JIRI TRNKA RETROSPECTIVE

Celebration of the Centenary of the Czech Puppet Master

Jiři Trnka (1912–1969) ranks among the most prominent personalities in twentieth century Czech art. While his contribution in the areas of animated film and illustration is acknowledged and fully valued in the world context, his works extend into a range of related branches. His accomplishments in these additional fields have remained unjustly neglected, in spite of the fact that the work he produced therein attained incontestable heights. They form an indivisible whole with his film and illustration work, having arisen simultaneously over the course of Trnka’s creative life, mingling together and enriching each other’s visual language. The specificity of Trnka’s creative expression, which was rarely in harmony with the artistic context of his day and thus proved more complex to interpret, resulted in ambivalent evaluation of certain of his positions and phases. His credo, “No definition in art is ever true”, justified his often unconventional expression, which assimilated the most varied of influences from a wide spectrum of artistic approaches and a chronological swath that traversed his creative output.

Trnka starts being interested in puppeteering as early as secondary school, when his drawing teacher, the puppeteer and man of the theater Josef Skupa, discovers his talent. He later attends the Prague School of Decorative Arts (where he became a professor in 1967) and applies himself to graphics, newspaper, magazine and book illustration. In the 30s and 40s, he is in turn the creator of his own Wooden Theatre, awarded set designer for the National Theatre and Provisional Theatre, artistic director of the animated studio “Bratři v triku”.

So in June 1945, Jiři Trnka arrives at the Prague animated film studio as artistic director. That same year, he completes his first film, Zasadil dědek řepu (Grandpa Planted a Beet). He realizes an additional three short films the following year – Zviřatka a petrovšti (The Animals and the Brigands), Darek (The Gift), and Perak a SS (The Spring-Man and the SS) − each innovative in theme selection and design. The films are awarded at international festivals, making Trnka a recognized personality in world animation. Until that time, animated film production had been dominated by the American producer Walt Disney. Trnka proved that it is possible to assert an individual author’s signature and search for new expressive possibilities.

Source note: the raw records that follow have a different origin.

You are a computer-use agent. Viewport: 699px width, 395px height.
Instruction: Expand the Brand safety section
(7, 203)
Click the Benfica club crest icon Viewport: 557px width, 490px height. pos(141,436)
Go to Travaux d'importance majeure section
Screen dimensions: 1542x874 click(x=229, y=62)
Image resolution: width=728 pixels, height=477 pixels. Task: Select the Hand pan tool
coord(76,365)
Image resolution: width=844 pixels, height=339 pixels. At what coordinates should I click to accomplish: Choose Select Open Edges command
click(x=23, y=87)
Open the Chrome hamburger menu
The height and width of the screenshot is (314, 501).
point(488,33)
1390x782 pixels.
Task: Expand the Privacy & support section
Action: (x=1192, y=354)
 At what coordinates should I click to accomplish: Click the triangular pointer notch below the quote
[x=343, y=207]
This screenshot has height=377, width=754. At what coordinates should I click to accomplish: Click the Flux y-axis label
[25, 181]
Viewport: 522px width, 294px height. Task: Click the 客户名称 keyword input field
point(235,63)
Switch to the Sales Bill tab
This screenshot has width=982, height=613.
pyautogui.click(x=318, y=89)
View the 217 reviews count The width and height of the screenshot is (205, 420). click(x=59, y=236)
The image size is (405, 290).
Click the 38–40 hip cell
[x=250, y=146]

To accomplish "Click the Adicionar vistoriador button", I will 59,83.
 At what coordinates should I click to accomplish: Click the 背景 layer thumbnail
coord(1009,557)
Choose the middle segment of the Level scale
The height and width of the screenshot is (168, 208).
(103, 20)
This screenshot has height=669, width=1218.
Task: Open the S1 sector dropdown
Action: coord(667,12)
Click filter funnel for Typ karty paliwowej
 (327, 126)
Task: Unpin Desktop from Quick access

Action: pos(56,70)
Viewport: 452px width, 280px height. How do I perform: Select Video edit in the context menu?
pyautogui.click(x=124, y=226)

In a year of world success in cartoon films, Trnka’s attention returns to the possibility of puppet animation. Yet even here, the artist follows his own path. His previous experience in puppet theater and film, as well as art work and illustration, pays dividends. His first film, Betlem (Bethlehem, 1947), captures the atmosphere of a Czech folk Christmas. Further episodes about village customs and habits from spring to winter follow. The public and international critics’ acceptance of Trnka’s puppet films surpasses the success of his cartoon films and shows that his choice of puppet technology was the right one.

A characteristic quality of Jiři Trnka’s film work is that of the search for inspiration in world and national literature. The artist approached literary artwork with sensitivity, so as not to distort the message of the work or its artistic aim. He always managed to create an original work of art. For example, in his adaptation of Anton Pavlovich Chekhov’s eponymous humoristic novel, Roman s basou (Romance With a DoubleBass, 1949), the author makes use of an abundance of design and directing ideas, and with their help succeeds in translating the ironic tone and atmosphere of the story and spiritual frame of mind of the protagonists.